Records from a dataset:
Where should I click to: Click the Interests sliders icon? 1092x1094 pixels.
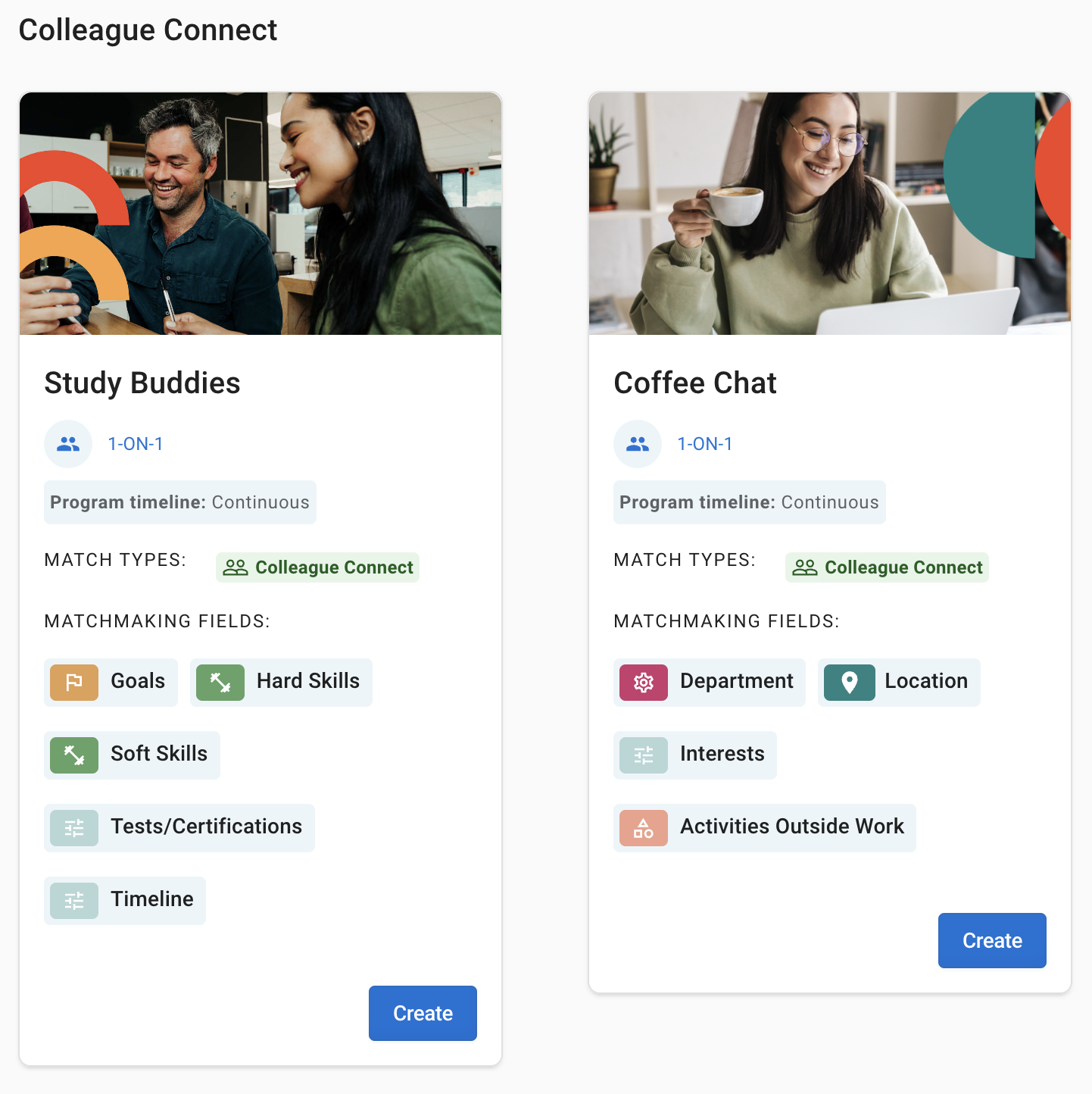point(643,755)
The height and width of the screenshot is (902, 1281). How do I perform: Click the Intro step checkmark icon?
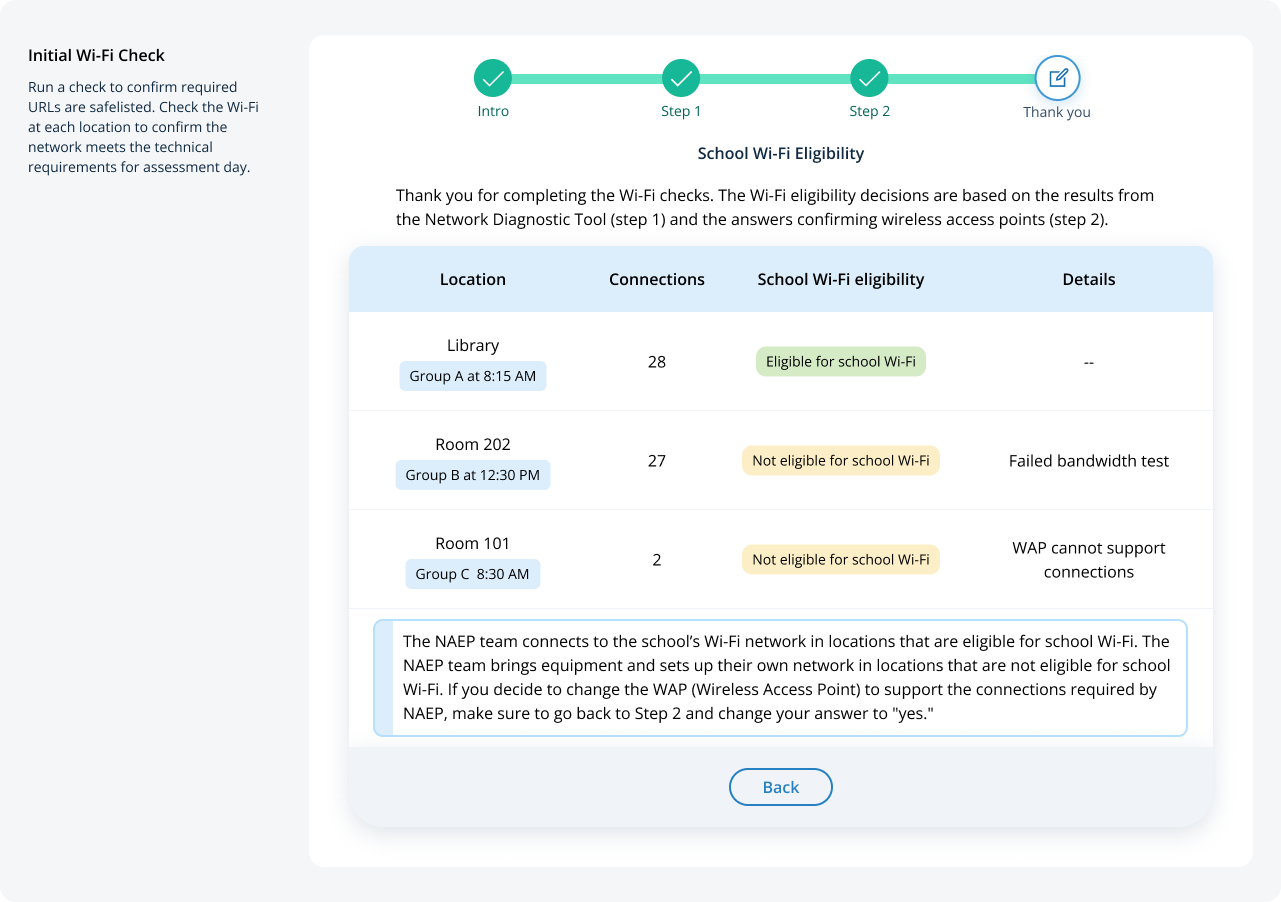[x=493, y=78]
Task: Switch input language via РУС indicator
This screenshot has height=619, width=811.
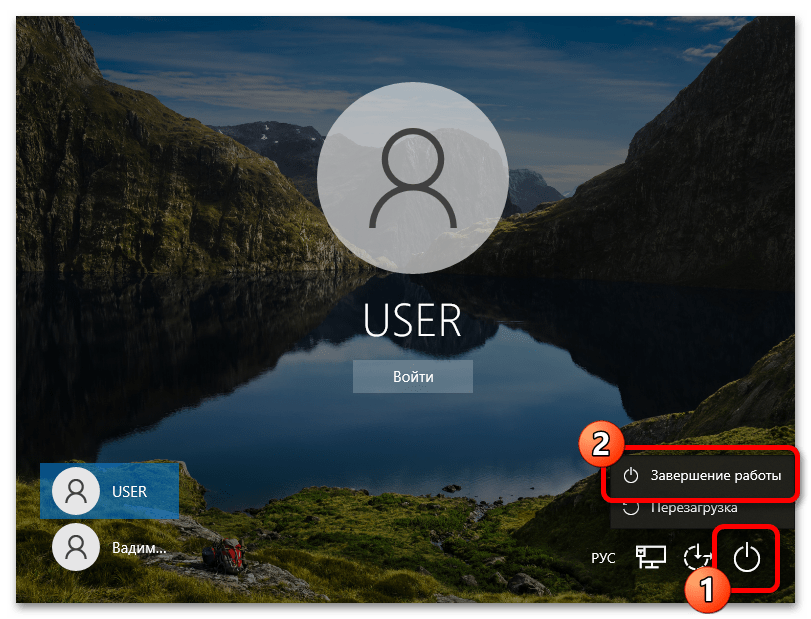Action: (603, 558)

YOUR OBJECTIVE:
Only the records, copied exactly and free of pictures, belong in the answer.

ANSWER SECTION:
Where should I click to: Click the Interests sliders icon? 1092x1094 pixels.
point(643,755)
The height and width of the screenshot is (902, 1281). How do I perform: Click the Intro step checkmark icon?
[x=493, y=78]
Task: Switch input language via РУС indicator
This screenshot has height=619, width=811.
Action: (603, 558)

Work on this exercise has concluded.